|There's no such thing as a 30 bit video output as far as I know - 32 bit , yes|
All modern video cards and displays support a 32 bit output.
If you're using a high end photo processing program, it may place more of a load on the video adapter than a high end game would.
Look at the benchmarks for the video cards.
The approximate prices are often shown on the same line.
Buy one with the highest benchmark you're willing to spend the stated money for.
When you search for a video card with a particular video chipset, there may be cards that are on sale or that have a mail-in rebate for a limited time.
But - keep this in mind
- if you have a small form factor computer, you need to buy a video card that has the low profile bracket(s), or that has both the regular bracket (taller) and the low profile bracket(s) (shorter) included with it.
- you may need to upgrade your power supply, or limit yourself to cards that will be okay with your existing power supply capacity....
Your power supply must have at least the minimum capacity required to support a system with the graphics card you are using installed, or the max graphics card you might install in the future.

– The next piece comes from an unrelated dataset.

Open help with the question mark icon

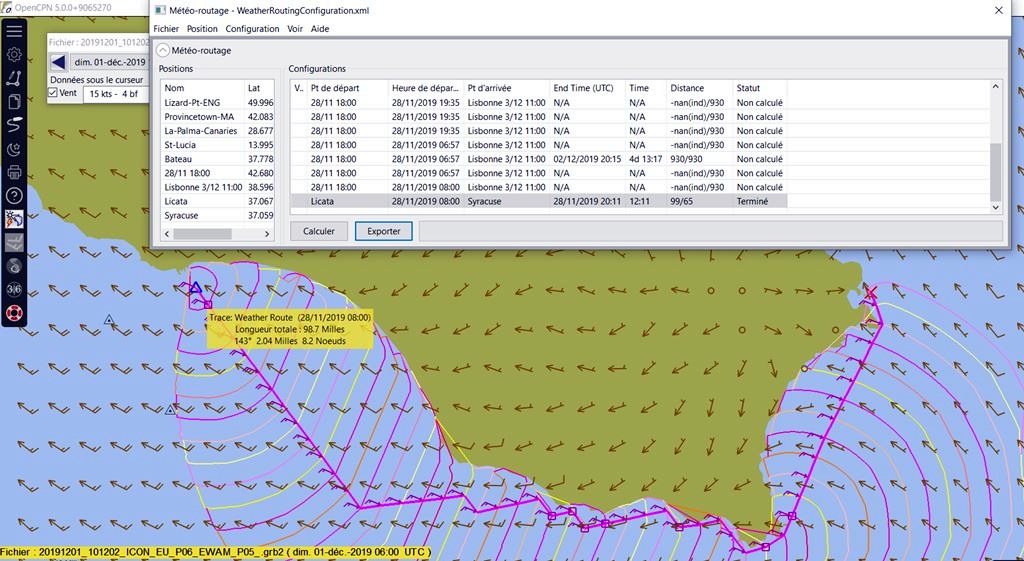click(x=14, y=196)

(Onboard video - video built into the mboard - IS NOT A CARD ! )
If that info is not in the ad for the video card, you can go to the video card maker's web site and look up the specs for the model - often under system requirements - the minimum PS wattage, and, more important, the minimum amperage the PS must supply at 12v is stated. If you don't find that, any card with the same video chipset including any letters after the model number has very similar minimum PS requirements. Some power supplies have two or more +12v ratings - in that case, add those ratings to determine the total +12v current capacity, OR, if the max total amperage or watts at +12 v is stated, go by that instead (max watts at +12 v divided by 12 = the max amperage at 12 v).